Che pasticcio aruba, nuovamente offline per qualche ora.. Come mai?

In effetti stamattina ci eravamo accorti di qualcosa, molti dei siti che visitiamo per lavoro o per piacere erano out.! ecco spiegato perchè. Erano su Aruba

Facendo subito un po’ di ricerche in giro per il web abbiamo scoperto che la stessa sorte era condivisa da diversi siti che si avvalgono dei servizi del provider e di sue collegate. Al momento non è ancora chiaro cosa sia successo, però in poco tempo questa è la 2° volta e un pò d’allarme lo dobbiamo dare. Se ricordate lo scorso aprile un’incendio nella webfarm di Arezzo ha dato vita a quello che è stato definito il “blackout più grande” della storia del Web italiano.

Così non è stato, ma certo il nuovo down di Aruba ha creato problemi, anche gravi, un po’ in tutta Italia.

Eccovi un report ora per ora:

Ore 12.30 – Su Twitter si scatenano i commenti: c’è chi la prende con ironia e chi è incazzato nero perchè con il sito out perde denano!! Qualche utente ha provato a contattare il servizio clienti di Aruba, ma dopo il primo squillo veniva rifiutata la chiamata.

Ore 14.30 – Il sito Aruba.it è tornato online, ci sono anche diverse segnalazioni di siti e servizi di posta che stanno tornando a posto. Sembra che la situazione stia dunque tornando alla normalità almeno sul loro sito sembrerebbe cosi anche se continuano a non rispondere a telefono.

Ore 15.30 – L’andamento dei server di Aruba è in realtà ancora molto variabile. L’hashtag alle ore 12 è arrivato a sviluppare l’1% del totale del traffico mondiale di Twitter. Molte le battute, la migliore forse questa: “Aruba ha anticipato l’Agcom rendendo inaccessibili milioni di siti italiani”.

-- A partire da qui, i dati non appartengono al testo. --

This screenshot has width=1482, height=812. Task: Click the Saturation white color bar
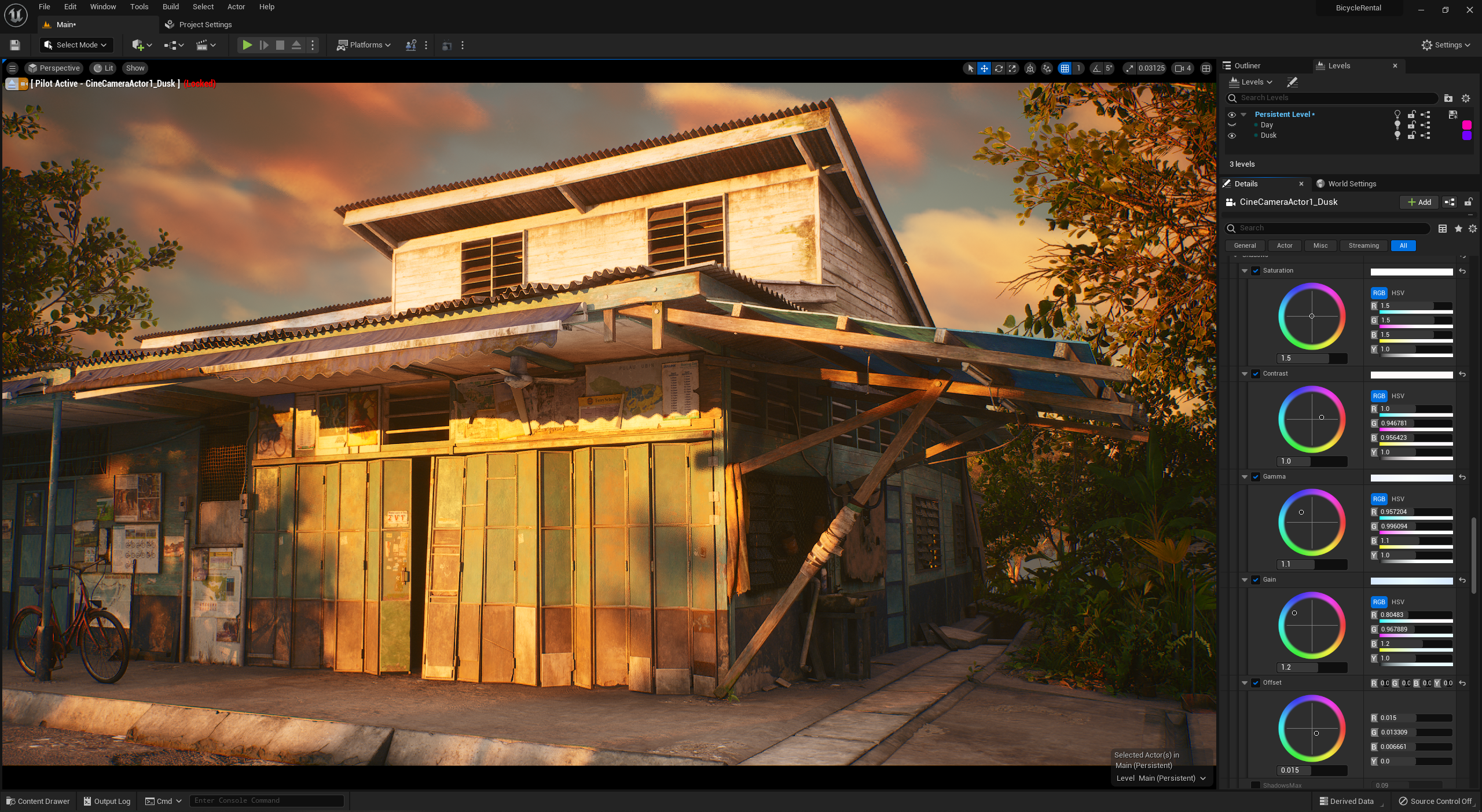1411,271
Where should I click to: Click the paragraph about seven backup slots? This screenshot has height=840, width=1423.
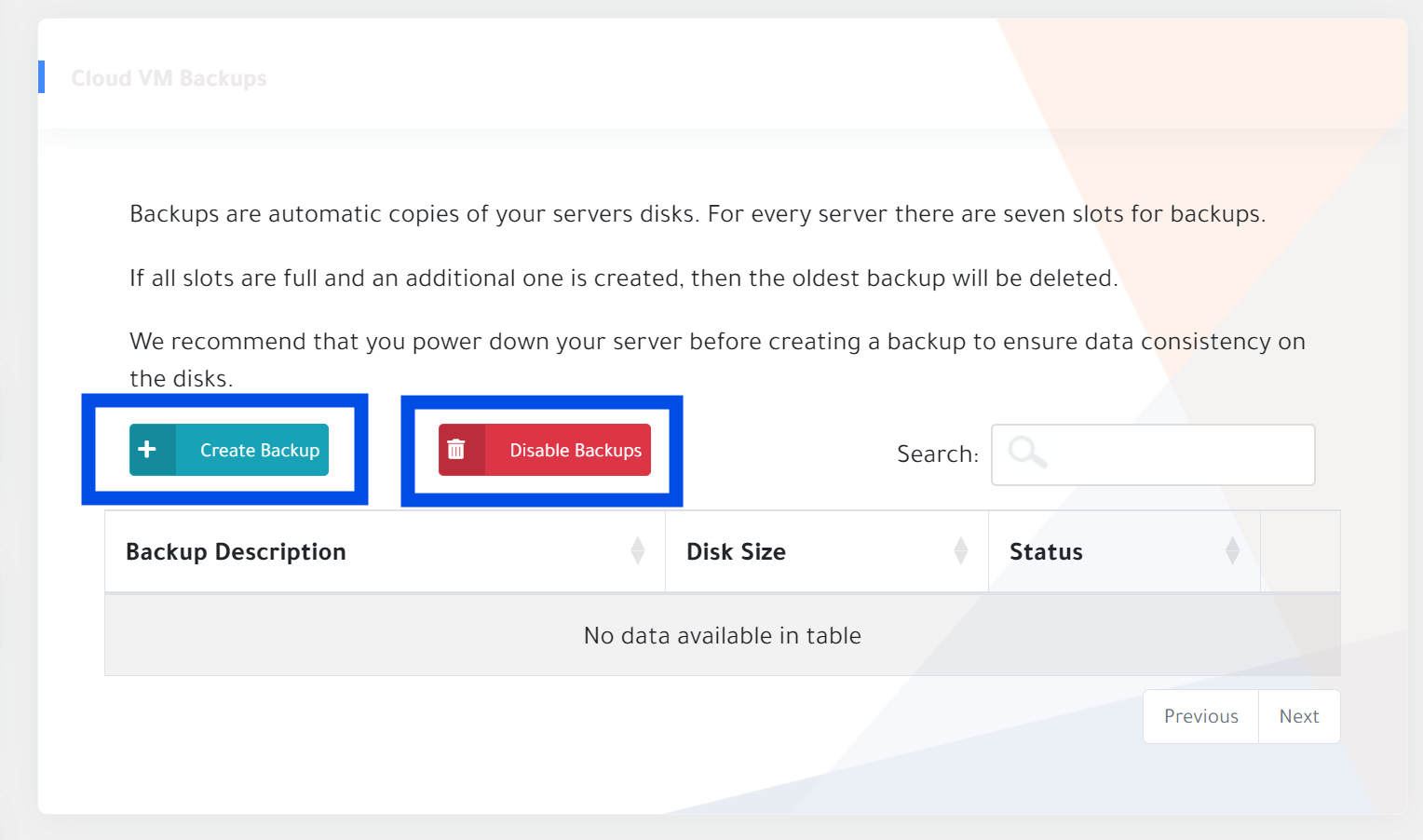coord(697,214)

Ore 16 – Comunicato ufficiale dalla direzione di Aruba: “Il problema è stato risolto verso le 13.30″. Se è così, è evidente che – come sempre accade in questi casi – dal ripristino dei server alla normalità del funzionamento il passaggio è lungo e graduale.

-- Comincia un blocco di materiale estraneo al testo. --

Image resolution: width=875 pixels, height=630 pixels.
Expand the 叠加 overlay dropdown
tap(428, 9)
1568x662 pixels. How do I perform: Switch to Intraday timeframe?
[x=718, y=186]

Ore 17.05 – Una dipendente di Aruba, Sara Ceccherini, sul suo profilo Twitter spiega qualcosa: “Stiamo operando dei lavori di manutenzione su tutti i cluster, si potrebbero verificare problemi sui DNS e la posta di alcuni clienti”. Effettivamente, le hanno risposto in molti, qualche problema c’è stato.